Question

Please helppppppppp I'm drowning in an ocean of confusion!

Answer 1

Not good at math, but will try.

Answer 2

\[(\frac{ 2^{-n} }{ 3 })(\frac{ 3^{-n} }{ 2 })=\frac{ 1 }{ 36 }\] what is the value of n?

Answer 3

I have the answer i just need to know why and how to do the problem.

Answer 4

\(\large\color{black}{ \displaystyle\left( \frac{2^{-n}}{3}\right)\left( \frac{3^{-n}}{2}\right) }\)


\(\large\color{black}{ \displaystyle 2^{-n} \cdot 3^{-1} \cdot 3^{-n} \cdot 2^{-1} }\)


\(\large\color{black}{ \displaystyle 2^{-n} \cdot 2^{-1}\cdot 3^{-1} \cdot 3^{-n} }\)
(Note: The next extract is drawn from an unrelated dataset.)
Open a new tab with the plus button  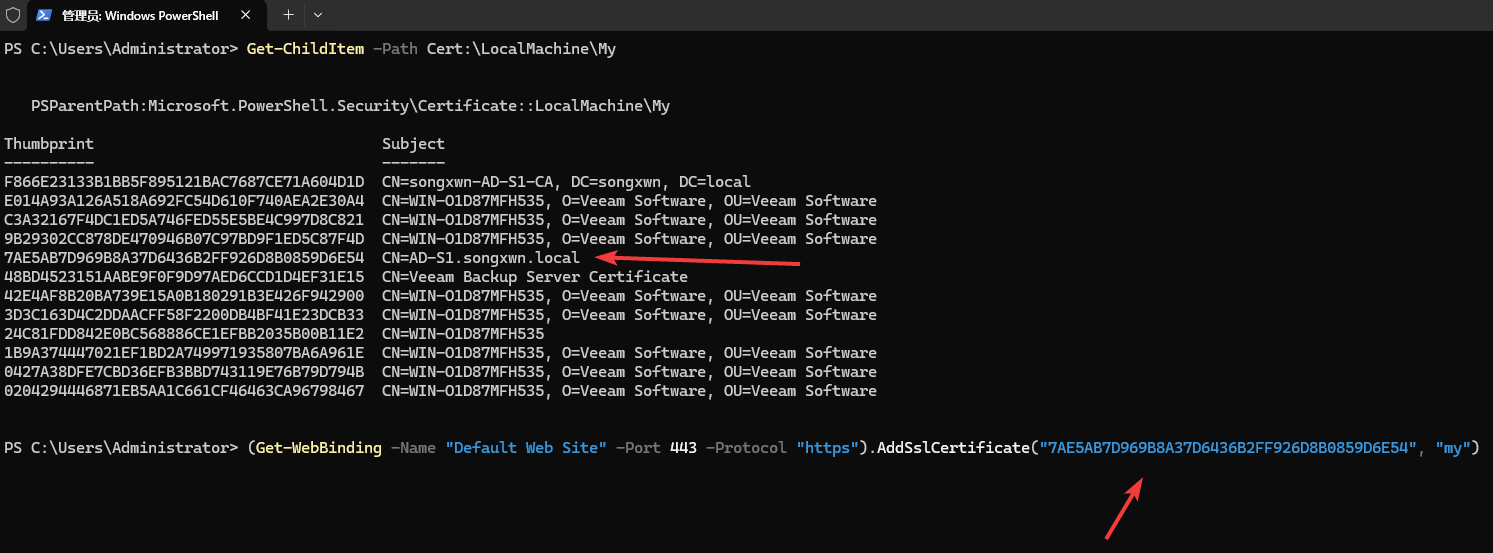(288, 15)
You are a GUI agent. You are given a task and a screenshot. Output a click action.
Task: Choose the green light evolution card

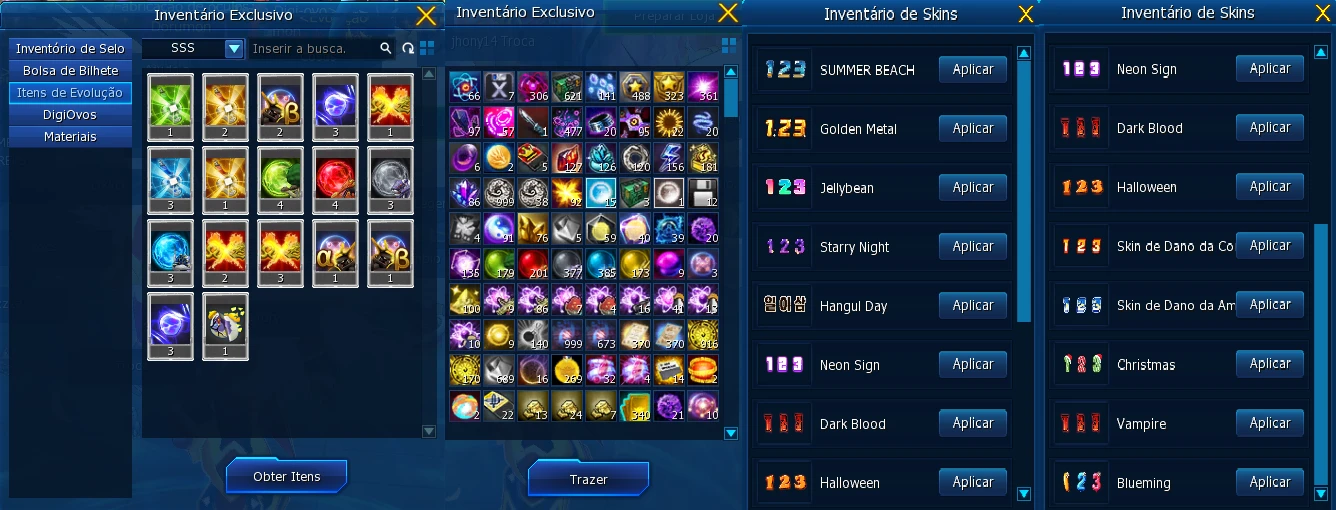click(x=170, y=105)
\(\large\color{black}{ \displaystyle 2^{-n-1} \cdot 3^{-n-1} }\)


\(\large\color{black}{ \displaystyle (2 \cdot 3)^{-n-1} }\)


\(\large\color{black}{ \displaystyle (6)^{-n-1} }\)

Answer 5

So you have:

\(\large\color{black}{ \displaystyle (6)^{-n-1} =6^{-2} }\)

Answer 6

questions?

Answer 7

OH GOD! That was tricky! So basically they converted 6^-2 to 1/36 right?

Answer 8

that might be how they made the problem.
So I am just going backwards,

and you know that for any numbers a, b, c:

if: \(\large\color{black}{ \displaystyle a^b =a^c }\)
then: \(\large\color{black}{ \displaystyle b=c }\)

Answer 9

So in your case,

\(\large\color{black}{ \displaystyle 6^{-n-1} =6^{-2} }\),

then, you can also equate the exponents.

Answer 10

yea i got that part

Answer 11

now, you can solve for n.... can yo?

Answer 12

yea its 1 thanks a lot!!

Answer 13

yes, n=1 is correct. Yw

Answer 14

Hey one last question is there a reason why it doesn't become a positive n when the 2^-n and 3^-n are multiplied?

Answer 15

Like why isn't it a 6^n

Answer 16

you add exponents (if the base is same)

Answer 17

I added exponents, when I had 2^-1 and 2^-n, with 3^-n and 3^-1/

Answer 18

I added exponents, not multiplied.

Answer 19

oh oops sory lmao i was lookin at it wrong

Answer 20

.... :D